Answer
a) Neither
b) Arithmetic sequence, next term= 3
c) Geometric sequence, next term=$9\sqrt 3$
d) Arithmetic sequence, next term= 3
Work Step by Step
a) $5-(-3)\ne -3-5$. There is no common difference. Therefore the sequence is not an arithmetic progression.
$5\div(-3)\ne -3\div5$. There is no common ratio. Therefore the sequence is not a geometric progression.

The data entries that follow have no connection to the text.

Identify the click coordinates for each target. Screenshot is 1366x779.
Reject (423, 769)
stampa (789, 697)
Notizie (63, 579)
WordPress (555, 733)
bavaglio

b) $\frac{7}{3}-\frac{5}{3}=\frac{5}{3}-1=1-\frac{1}{3}=\frac{2}{3}$
The given sequence is an arithmetic sequence with common difference $d=\frac{2}{3}$. Next term= $\frac{7}{3}+\frac{2}{3}=\frac{9}{3}=3$
c) $\frac{9}{3\sqrt 3}=\frac{3\sqrt 3}{3}=\frac{3}{\sqrt 3}=\sqrt 3$
The given sequence is a geometric sequence with common ratio $r=\sqrt 3$. Next term=$9\times\sqrt 3=9\sqrt 3$
d) $\frac{3}{2}-0=0-(-\frac{3}{2})=-\frac{3}{2}-(-3)=\frac{3}{2}$.
The given sequence is an arithmetic progression with common difference $d=\frac{3}{2}$. Next term=$\frac{3}{2}+\frac{3}{2}=3$.